## What to work on
Print every line below without adding or leaving out a single word.

## Dataset extract
★ ★ ★ ★ ★ ★ ★

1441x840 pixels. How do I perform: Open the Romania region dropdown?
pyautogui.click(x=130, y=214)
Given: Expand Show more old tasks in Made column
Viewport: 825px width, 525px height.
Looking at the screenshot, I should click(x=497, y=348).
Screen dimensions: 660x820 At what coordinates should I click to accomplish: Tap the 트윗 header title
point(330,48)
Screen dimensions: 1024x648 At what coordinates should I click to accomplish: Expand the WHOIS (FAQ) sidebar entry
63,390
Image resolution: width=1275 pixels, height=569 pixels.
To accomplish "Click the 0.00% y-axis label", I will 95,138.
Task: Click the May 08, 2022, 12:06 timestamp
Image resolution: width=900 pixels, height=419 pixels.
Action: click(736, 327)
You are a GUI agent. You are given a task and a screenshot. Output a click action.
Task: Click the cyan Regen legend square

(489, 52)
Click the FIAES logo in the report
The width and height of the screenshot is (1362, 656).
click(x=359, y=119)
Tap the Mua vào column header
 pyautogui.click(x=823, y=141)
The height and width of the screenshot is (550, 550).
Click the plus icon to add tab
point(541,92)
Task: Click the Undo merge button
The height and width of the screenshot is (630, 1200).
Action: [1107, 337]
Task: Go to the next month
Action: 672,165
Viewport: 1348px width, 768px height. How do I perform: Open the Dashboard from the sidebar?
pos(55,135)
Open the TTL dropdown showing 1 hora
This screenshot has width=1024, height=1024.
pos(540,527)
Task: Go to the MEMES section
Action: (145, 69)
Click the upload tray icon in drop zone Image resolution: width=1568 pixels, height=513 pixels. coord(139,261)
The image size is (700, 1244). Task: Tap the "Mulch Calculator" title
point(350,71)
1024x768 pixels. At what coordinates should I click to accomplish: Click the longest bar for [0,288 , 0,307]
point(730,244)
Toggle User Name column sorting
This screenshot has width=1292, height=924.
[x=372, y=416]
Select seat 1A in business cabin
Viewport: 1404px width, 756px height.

★ ★ ★ ★ ★ ★ ★

## Exercise output
1441x840 pixels. How do I perform: Open the Romania region dropdown?
pyautogui.click(x=130, y=214)
Given: Expand Show more old tasks in Made column
Viewport: 825px width, 525px height.
Looking at the screenshot, I should click(x=497, y=348).
Screen dimensions: 660x820 At what coordinates should I click to accomplish: Tap the 트윗 header title
point(330,48)
Screen dimensions: 1024x648 At what coordinates should I click to accomplish: Expand the WHOIS (FAQ) sidebar entry
63,390
Image resolution: width=1275 pixels, height=569 pixels.
To accomplish "Click the 0.00% y-axis label", I will 95,138.
Task: Click the May 08, 2022, 12:06 timestamp
Image resolution: width=900 pixels, height=419 pixels.
Action: click(736, 327)
You are a GUI agent. You are given a task and a screenshot. Output a click action.
Task: Click the cyan Regen legend square

(489, 52)
Click the FIAES logo in the report
The width and height of the screenshot is (1362, 656).
click(x=359, y=119)
Tap the Mua vào column header
 pyautogui.click(x=823, y=141)
The height and width of the screenshot is (550, 550).
Click the plus icon to add tab
point(541,92)
Task: Click the Undo merge button
The height and width of the screenshot is (630, 1200).
Action: [1107, 337]
Task: Go to the next month
Action: 672,165
Viewport: 1348px width, 768px height. How do I perform: Open the Dashboard from the sidebar?
pos(55,135)
Open the TTL dropdown showing 1 hora
This screenshot has width=1024, height=1024.
pos(540,527)
Task: Go to the MEMES section
Action: (145, 69)
Click the upload tray icon in drop zone Image resolution: width=1568 pixels, height=513 pixels. coord(139,261)
The image size is (700, 1244). Task: Tap the "Mulch Calculator" title
point(350,71)
1024x768 pixels. At what coordinates should I click to accomplish: Click the longest bar for [0,288 , 0,307]
point(730,244)
Toggle User Name column sorting
This screenshot has width=1292, height=924.
[x=372, y=416]
Select seat 1A in business cabin
Viewport: 1404px width, 756px height.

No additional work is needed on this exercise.